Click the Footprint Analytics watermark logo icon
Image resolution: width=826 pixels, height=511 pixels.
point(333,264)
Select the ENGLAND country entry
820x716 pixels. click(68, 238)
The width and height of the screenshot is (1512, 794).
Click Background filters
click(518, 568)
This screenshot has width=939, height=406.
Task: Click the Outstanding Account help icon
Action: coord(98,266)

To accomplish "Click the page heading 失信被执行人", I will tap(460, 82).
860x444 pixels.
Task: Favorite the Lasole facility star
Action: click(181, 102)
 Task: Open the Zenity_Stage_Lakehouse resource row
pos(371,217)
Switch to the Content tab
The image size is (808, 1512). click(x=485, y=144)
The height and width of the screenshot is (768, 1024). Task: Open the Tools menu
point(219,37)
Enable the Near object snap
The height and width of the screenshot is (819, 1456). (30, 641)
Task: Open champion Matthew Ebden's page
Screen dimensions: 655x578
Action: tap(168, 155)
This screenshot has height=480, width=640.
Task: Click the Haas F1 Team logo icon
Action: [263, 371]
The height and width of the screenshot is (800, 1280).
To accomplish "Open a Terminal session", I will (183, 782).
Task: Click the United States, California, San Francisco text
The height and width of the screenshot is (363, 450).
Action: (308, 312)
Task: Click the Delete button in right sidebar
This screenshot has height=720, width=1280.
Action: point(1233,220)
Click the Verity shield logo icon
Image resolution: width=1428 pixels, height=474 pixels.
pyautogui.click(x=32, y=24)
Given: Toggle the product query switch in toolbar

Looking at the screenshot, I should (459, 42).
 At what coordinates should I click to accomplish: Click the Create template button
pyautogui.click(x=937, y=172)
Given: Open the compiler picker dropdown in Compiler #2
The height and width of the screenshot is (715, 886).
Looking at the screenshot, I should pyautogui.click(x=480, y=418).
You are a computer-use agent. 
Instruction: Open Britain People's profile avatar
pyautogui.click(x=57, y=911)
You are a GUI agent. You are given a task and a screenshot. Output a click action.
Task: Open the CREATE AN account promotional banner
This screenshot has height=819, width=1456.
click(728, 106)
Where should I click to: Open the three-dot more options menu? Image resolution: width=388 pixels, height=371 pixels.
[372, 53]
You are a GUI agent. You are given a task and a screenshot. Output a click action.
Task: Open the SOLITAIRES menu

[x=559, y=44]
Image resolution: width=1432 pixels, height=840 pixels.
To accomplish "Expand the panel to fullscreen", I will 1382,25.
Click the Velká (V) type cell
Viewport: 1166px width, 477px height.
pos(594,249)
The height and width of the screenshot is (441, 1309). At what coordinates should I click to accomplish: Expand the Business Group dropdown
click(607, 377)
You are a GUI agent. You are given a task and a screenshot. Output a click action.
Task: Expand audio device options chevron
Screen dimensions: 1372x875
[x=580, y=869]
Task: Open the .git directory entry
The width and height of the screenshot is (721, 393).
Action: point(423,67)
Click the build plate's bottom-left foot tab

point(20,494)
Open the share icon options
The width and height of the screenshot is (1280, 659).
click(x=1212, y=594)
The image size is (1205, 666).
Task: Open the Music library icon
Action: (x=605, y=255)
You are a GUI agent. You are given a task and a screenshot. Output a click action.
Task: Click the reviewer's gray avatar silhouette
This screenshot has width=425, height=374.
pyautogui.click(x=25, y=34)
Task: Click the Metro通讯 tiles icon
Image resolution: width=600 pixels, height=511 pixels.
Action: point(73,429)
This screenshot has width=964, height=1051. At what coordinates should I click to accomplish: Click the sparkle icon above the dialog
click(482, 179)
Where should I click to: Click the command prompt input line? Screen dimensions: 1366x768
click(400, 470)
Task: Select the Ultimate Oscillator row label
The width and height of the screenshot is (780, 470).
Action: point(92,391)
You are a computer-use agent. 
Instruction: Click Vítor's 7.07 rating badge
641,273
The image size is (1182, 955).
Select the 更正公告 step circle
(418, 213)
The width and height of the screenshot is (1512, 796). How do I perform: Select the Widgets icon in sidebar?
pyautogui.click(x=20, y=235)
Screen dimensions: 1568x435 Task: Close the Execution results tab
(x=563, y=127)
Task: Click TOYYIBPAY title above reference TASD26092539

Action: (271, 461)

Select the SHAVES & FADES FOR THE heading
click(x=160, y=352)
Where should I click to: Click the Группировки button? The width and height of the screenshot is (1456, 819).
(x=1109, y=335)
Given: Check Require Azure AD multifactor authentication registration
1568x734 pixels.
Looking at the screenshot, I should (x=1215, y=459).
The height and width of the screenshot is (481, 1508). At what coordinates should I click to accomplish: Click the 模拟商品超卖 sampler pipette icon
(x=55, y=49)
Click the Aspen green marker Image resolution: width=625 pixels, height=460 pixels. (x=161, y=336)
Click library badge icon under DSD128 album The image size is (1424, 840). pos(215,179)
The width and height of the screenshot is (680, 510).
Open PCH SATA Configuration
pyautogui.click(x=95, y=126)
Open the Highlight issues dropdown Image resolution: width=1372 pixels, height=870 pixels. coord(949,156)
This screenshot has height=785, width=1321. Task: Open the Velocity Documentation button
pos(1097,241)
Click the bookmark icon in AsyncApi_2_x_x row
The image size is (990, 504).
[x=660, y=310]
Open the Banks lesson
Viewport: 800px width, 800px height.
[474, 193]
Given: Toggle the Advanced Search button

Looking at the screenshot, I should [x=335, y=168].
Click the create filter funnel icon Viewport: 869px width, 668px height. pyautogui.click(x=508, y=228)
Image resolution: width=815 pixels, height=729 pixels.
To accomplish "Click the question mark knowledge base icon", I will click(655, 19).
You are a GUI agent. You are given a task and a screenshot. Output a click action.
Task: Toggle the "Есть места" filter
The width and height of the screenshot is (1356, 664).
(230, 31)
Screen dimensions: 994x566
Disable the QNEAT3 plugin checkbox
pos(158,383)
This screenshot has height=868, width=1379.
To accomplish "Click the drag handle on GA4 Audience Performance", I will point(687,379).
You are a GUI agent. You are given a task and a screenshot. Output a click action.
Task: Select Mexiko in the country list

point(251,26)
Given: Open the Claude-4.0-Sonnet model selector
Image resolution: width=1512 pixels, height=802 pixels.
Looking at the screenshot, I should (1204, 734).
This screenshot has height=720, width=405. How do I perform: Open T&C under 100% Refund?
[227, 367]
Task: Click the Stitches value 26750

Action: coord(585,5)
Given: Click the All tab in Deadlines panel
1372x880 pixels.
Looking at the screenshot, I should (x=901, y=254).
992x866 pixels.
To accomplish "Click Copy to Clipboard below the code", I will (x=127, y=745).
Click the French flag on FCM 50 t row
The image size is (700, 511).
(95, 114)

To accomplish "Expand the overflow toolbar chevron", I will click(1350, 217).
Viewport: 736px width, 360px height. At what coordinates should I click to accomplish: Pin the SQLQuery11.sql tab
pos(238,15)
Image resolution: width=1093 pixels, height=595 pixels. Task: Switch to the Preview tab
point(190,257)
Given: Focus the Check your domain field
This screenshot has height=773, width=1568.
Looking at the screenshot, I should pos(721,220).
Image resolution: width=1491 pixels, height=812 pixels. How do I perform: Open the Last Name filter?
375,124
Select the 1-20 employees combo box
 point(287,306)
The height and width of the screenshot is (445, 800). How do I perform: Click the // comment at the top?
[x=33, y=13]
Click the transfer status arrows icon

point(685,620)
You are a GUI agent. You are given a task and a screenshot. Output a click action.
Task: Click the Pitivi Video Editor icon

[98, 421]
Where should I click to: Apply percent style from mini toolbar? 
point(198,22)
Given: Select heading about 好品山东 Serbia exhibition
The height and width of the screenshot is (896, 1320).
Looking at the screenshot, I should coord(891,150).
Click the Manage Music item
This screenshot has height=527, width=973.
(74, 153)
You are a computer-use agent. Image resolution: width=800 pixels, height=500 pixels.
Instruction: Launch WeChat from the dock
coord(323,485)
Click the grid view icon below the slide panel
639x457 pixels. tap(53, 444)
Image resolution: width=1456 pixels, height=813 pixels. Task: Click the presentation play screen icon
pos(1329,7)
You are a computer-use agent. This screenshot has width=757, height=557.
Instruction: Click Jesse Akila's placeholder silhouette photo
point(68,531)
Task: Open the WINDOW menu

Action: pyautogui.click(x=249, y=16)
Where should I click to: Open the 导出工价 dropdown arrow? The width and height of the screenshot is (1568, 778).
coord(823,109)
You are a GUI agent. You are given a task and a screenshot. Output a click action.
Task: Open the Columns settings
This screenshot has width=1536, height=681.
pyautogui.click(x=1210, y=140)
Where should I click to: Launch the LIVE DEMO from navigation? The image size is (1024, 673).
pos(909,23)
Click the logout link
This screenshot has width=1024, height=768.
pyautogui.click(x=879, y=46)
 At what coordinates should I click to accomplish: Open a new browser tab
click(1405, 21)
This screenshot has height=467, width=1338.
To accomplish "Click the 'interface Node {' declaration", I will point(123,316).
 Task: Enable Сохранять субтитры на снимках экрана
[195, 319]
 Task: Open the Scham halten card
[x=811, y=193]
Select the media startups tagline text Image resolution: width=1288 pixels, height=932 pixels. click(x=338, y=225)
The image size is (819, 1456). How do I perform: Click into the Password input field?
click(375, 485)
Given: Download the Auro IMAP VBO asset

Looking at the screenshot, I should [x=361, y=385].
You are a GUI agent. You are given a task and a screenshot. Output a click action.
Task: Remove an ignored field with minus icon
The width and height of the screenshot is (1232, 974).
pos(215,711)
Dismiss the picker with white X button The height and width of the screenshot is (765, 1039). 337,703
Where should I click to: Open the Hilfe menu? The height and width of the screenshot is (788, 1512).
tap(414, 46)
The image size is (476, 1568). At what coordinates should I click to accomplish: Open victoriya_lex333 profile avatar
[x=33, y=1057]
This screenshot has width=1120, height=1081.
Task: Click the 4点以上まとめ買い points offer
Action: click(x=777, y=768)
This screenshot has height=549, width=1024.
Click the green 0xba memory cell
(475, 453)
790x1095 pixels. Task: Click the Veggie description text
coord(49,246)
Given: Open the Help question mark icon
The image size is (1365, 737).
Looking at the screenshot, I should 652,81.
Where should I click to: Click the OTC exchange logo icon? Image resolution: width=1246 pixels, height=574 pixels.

+ + + + + + +

> DIRECTION:
Copy out the entries above word for word, from the first line through the line that contains "820x716 pixels. click(68, 238)".

> THE COMPLETED TASK:
Click the Footprint Analytics watermark logo icon
Image resolution: width=826 pixels, height=511 pixels.
point(333,264)
Select the ENGLAND country entry
820x716 pixels. click(68, 238)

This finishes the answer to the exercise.